For the dipping sauce

  • 2 tablespoons soy sauce
  • 1 tablespoon rice vinegar
  • 1 teaspoon toasted sesame oil
  • 1 teaspoon gochugaru (Korean chili flakes)
  • 1 small garlic clove, finely grated
  • 1 scallion, thinly sliced
  • 1/2 teaspoon toasted sesame seeds

Directions

  1. In a small bowl, whisk together soy sauce, rice vinegar, sesame oil, gochugaru, grated garlic, sliced scallion, and sesame seeds. Set aside to let the flavors meld.
  2. In a large mixing bowl, whisk the all-purpose flour, rice flour, salt, and white pepper. Add the beaten egg and ice-cold water, then whisk just until a smooth, thin batter forms with no lumps; do not overmix.
  3. Heat 2 tablespoons of vegetable oil in a 10-inch non-stick skillet over medium-high heat until shimmering. Lay the scallion pieces in a single layer across the pan, then scatter the squid or shrimp evenly over the top.
  4. Pour the batter slowly over the scallions, tilting the pan so it spreads evenly to the edges.

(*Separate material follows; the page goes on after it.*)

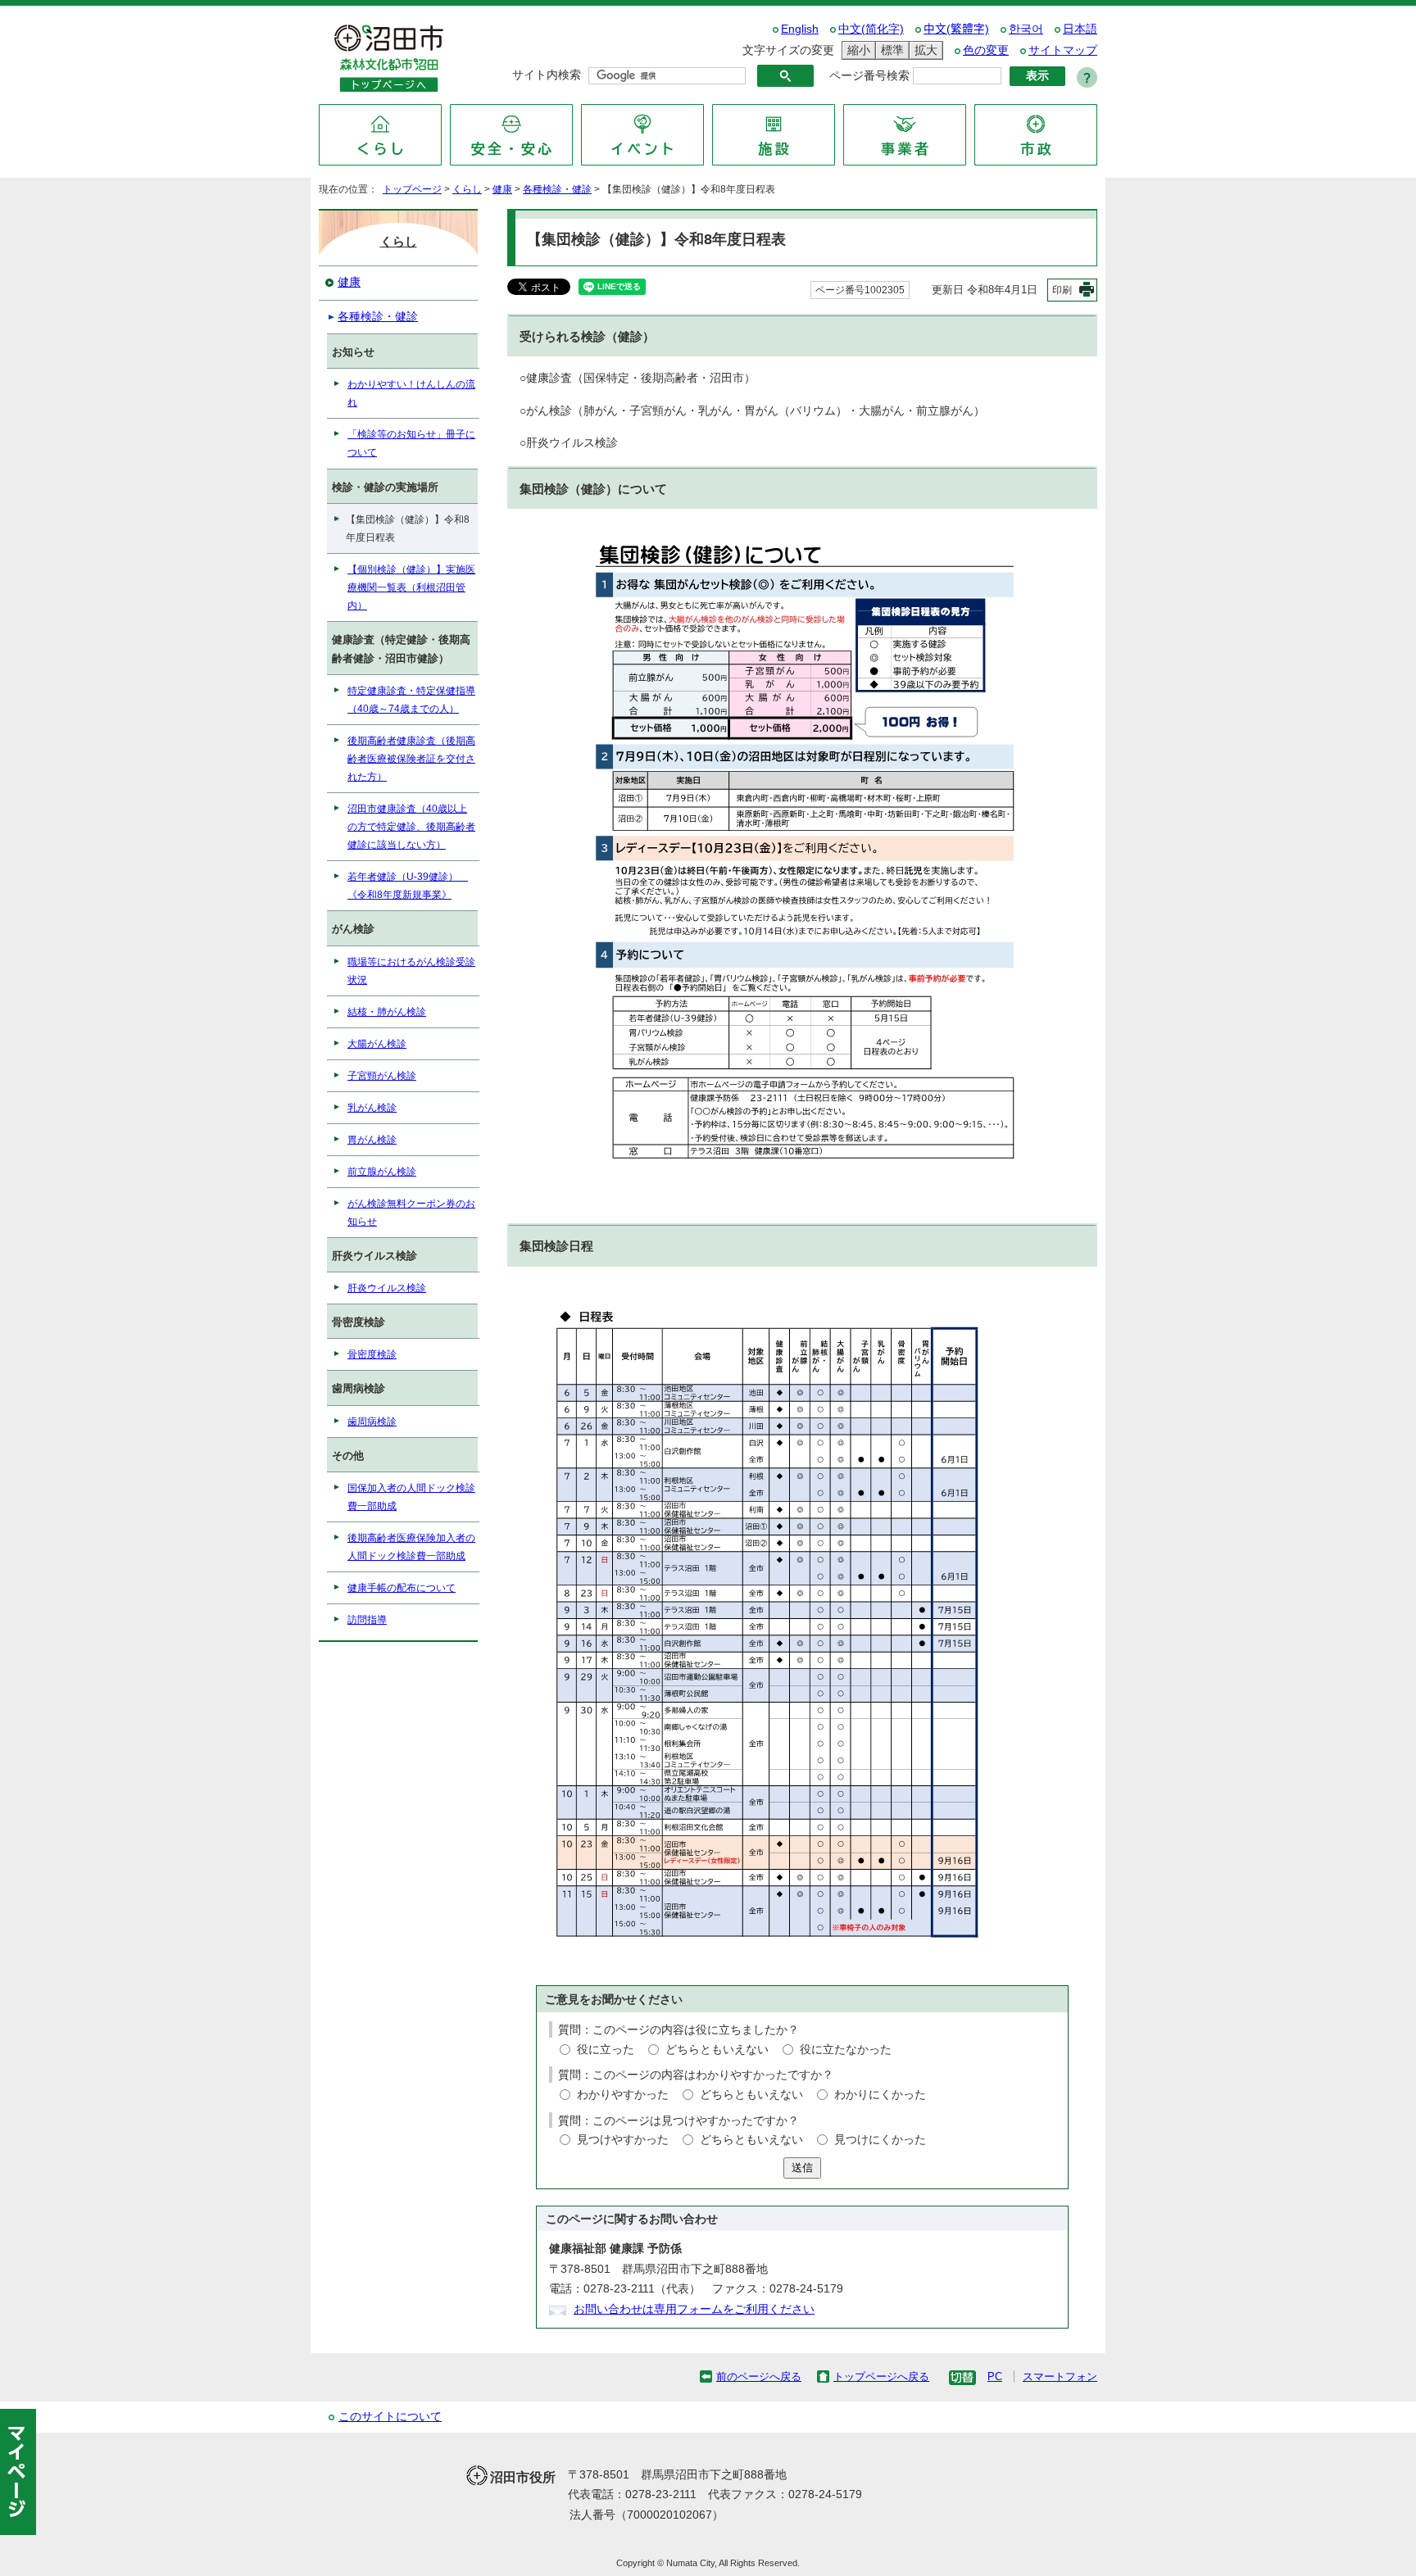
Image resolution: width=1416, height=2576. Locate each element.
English (800, 29)
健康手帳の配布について (401, 1588)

Cook undisturbed for 4 to 5 minutes, until the underside is deep golden and crisp.
  5. Carefully flip the pancake using a large spatula (or invert onto a plate, then slide back into the pan). Drizzle the remaining 1 tablespoon of oil around the edges and cook another 3 to 4 minutes until the second side is golden and the center is set.
  6. Slide the pancake onto a cutting board, let it rest for 1 minute, then slice into 8 wedges. Serve immediately with the dipping sauce on the side.

Cook’s Notes

  • Ice-cold water is the secret to a crispier, lighter batter; avoid room-temperature water.
  • Resist pressing down on the pancake while it cooks or you will lose the airy, crackly texture.
  • If scallions at your market are thin, bundle 3 to 4 stalks together to mimic the thicker Korean pa ( scallions used traditionally.
  • For extra crunch, sprinkle 2 tablespoons of cornstarch into the dry flour mixture.
  • The dipping sauce keeps well refrigerated for up to 5 days and tastes even better the next day.